The “Stages of the Web” is a proposed method of dividing the World Wide Web's history into the categories: Web 1.0, Web 2.0, and Web 3.0 for the blindly optimistic. However, it could easily be argued that the entire concept is arbitrary and just an early tech industry buzzword.

Established stages

Web 1.0

Web 1.0” describes the internet during the 1990s and early 2000s, consisting of personal web pages that typically borrowed a free hosting service. This era is characterized by static pages, frames, hit counters, guestbooks, the use of blink or marquee tags, mailto links or forms, buttons or stamps, and small files that most people with slow dial-up internet speeds could easily retrieve.

Such websites were typically hosted on services like GeoCities, Tripod, or Freewebs, including the famous Hampster Dance web page. People were also free to leave the computer, as the technology to tether them to the internet didn't exist yet. Some people even romanticize the “Web 1.0” aesthetic to the point of creating a little website for themselves on Neocities, which can be fun.
-=-=-
Brief A => Write out the entries as a numbered list, from the first one up to and including the line with "tap(941, 58)", skipping any blank lines and leaving out the pictures.

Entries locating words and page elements
-=-=-
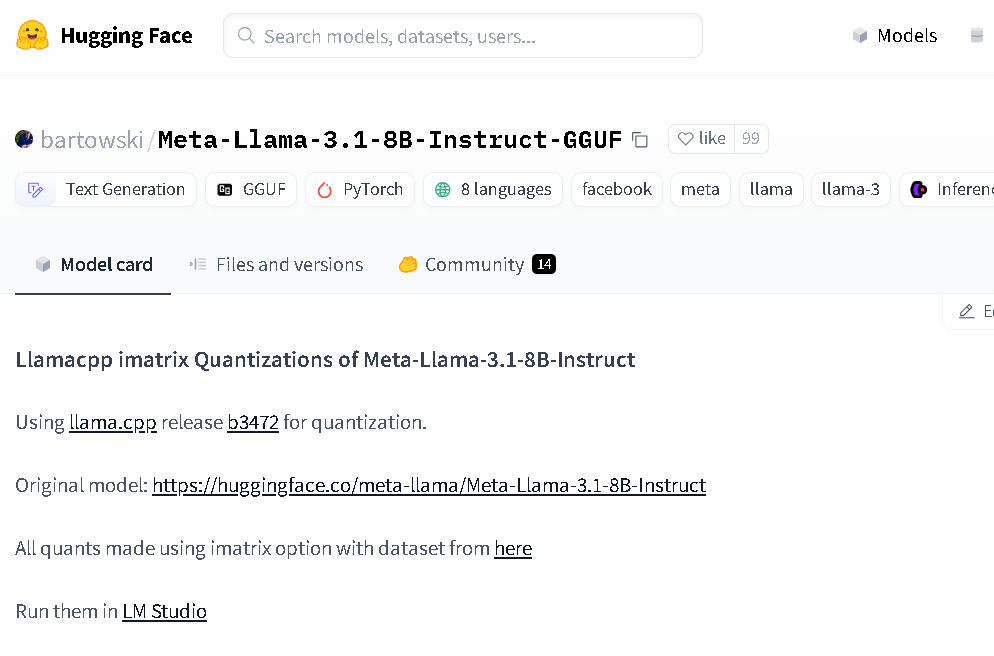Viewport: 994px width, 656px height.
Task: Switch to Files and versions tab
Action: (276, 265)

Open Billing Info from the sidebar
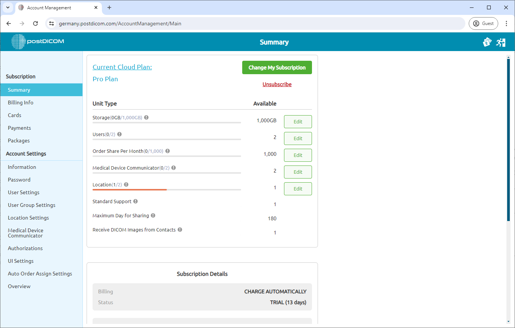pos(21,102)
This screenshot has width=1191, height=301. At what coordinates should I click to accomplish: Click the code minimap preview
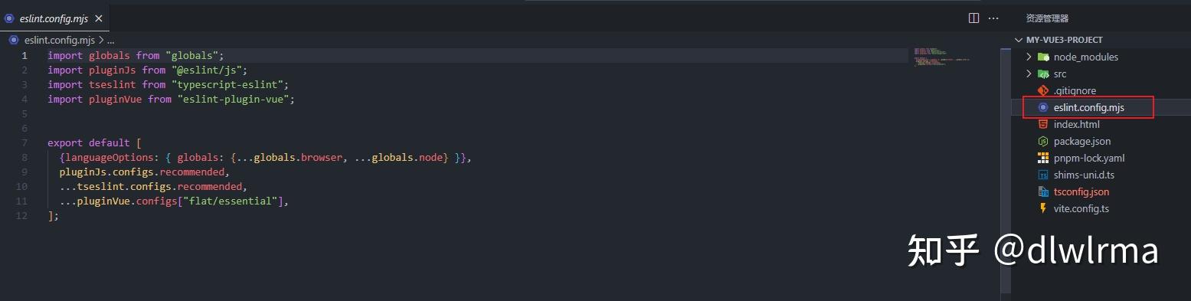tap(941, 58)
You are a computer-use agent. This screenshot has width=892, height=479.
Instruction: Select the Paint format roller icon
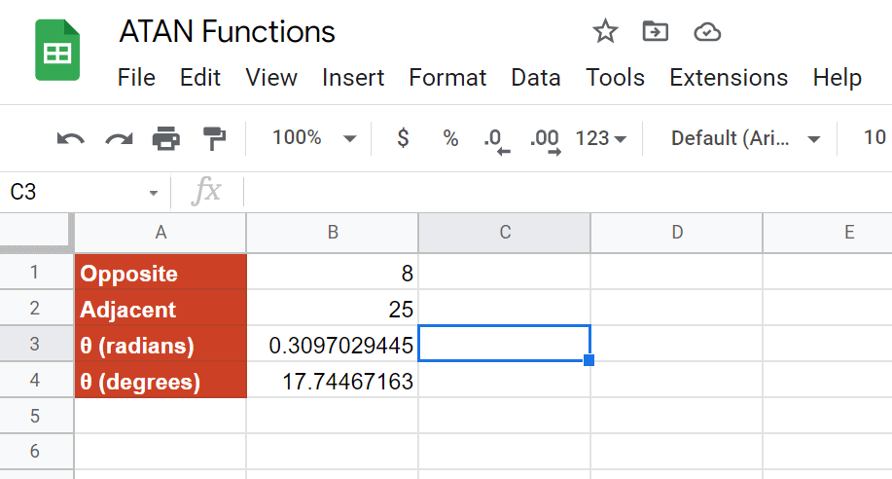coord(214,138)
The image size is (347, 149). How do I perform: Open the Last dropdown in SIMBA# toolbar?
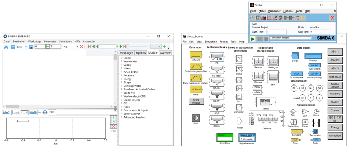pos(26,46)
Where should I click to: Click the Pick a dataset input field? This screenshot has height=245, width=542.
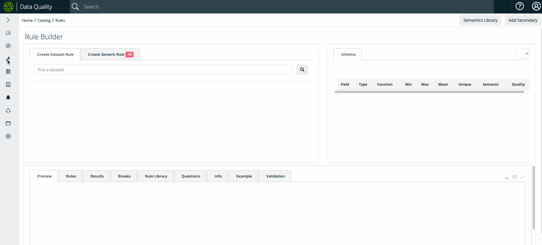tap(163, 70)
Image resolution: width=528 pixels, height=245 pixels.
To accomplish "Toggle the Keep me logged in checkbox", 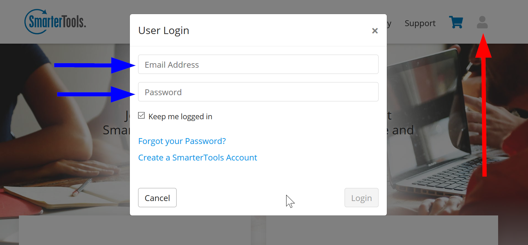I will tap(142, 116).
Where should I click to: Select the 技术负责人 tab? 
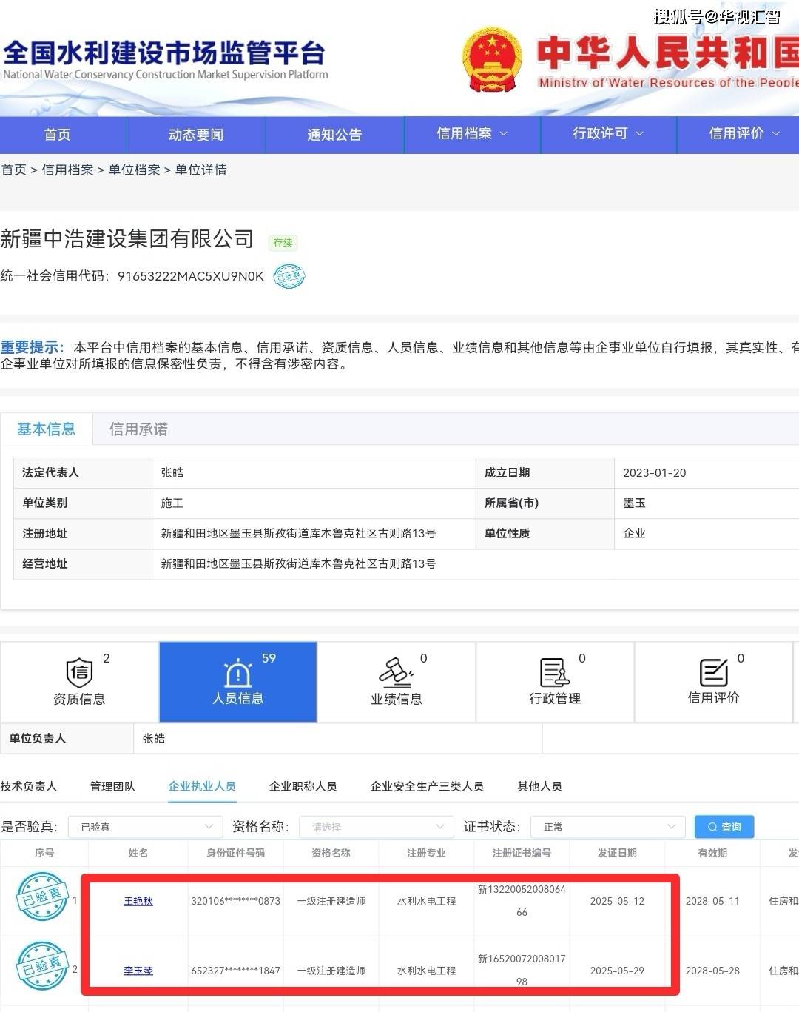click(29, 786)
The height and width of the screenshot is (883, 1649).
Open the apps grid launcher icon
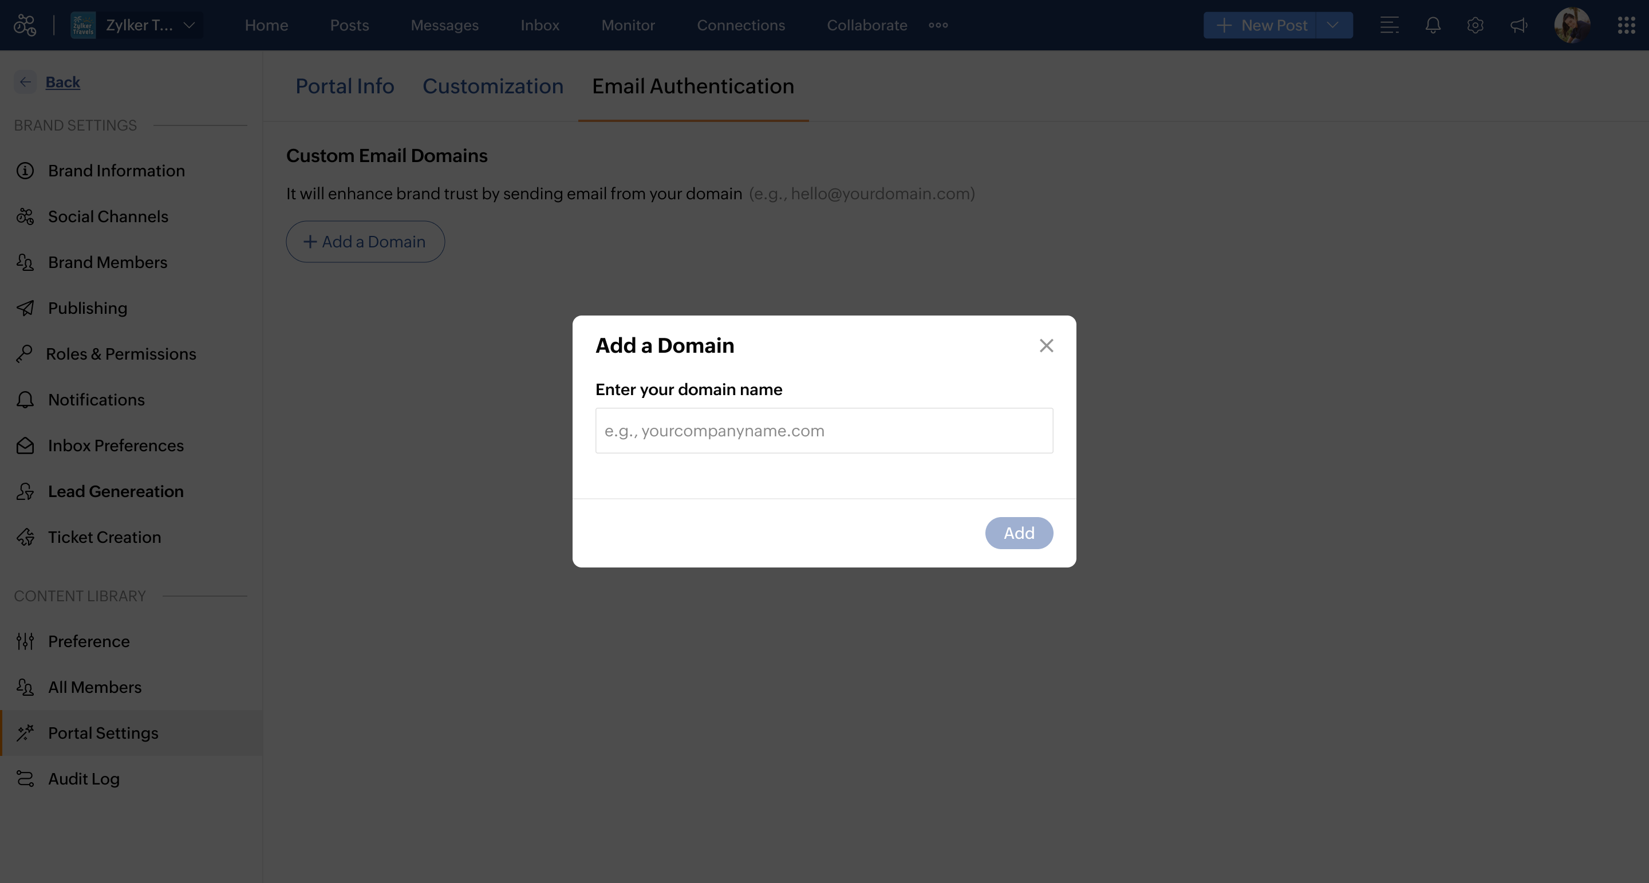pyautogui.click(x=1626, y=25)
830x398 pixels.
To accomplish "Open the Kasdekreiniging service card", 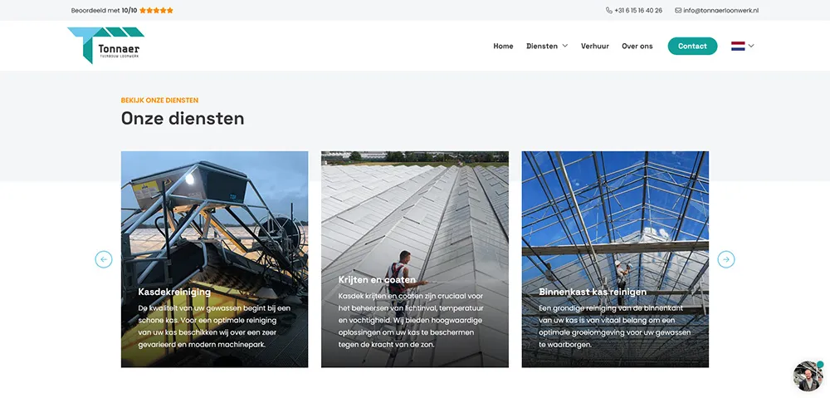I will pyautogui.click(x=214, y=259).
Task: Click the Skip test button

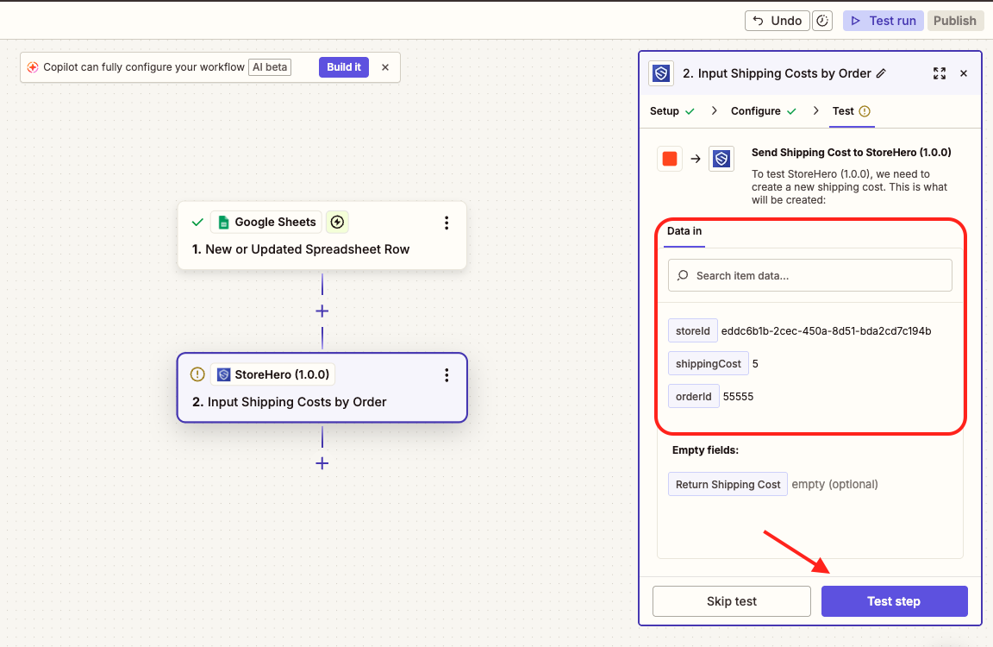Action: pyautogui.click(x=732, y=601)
-=-=-
Brief B => Copy out the whole passage on the stages of the web word for word.

Solution A =>
1. Viewport: 994px width, 656px height.
2. Task: Switch to Files and versions tab
3. Action: (276, 265)
4. Open Billing Info from the sidebar
5. pos(21,102)
6. This screenshot has width=1191, height=301. At what coordinates should I click to accomplish: Click the code minimap preview
7. tap(941, 58)

Solution B =>
The “Stages of the Web” is a proposed method of dividing the World Wide Web's history into the categories: Web 1.0, Web 2.0, and Web 3.0 for the blindly optimistic. However, it could easily be argued that the entire concept is arbitrary and just an early tech industry buzzword.

Established stages

Web 1.0

Web 1.0” describes the internet during the 1990s and early 2000s, consisting of personal web pages that typically borrowed a free hosting service. This era is characterized by static pages, frames, hit counters, guestbooks, the use of blink or marquee tags, mailto links or forms, buttons or stamps, and small files that most people with slow dial-up internet speeds could easily retrieve.

Such websites were typically hosted on services like GeoCities, Tripod, or Freewebs, including the famous Hampster Dance web page. People were also free to leave the computer, as the technology to tether them to the internet didn't exist yet. Some people even romanticize the “Web 1.0” aesthetic to the point of creating a little website for themselves on Neocities, which can be fun.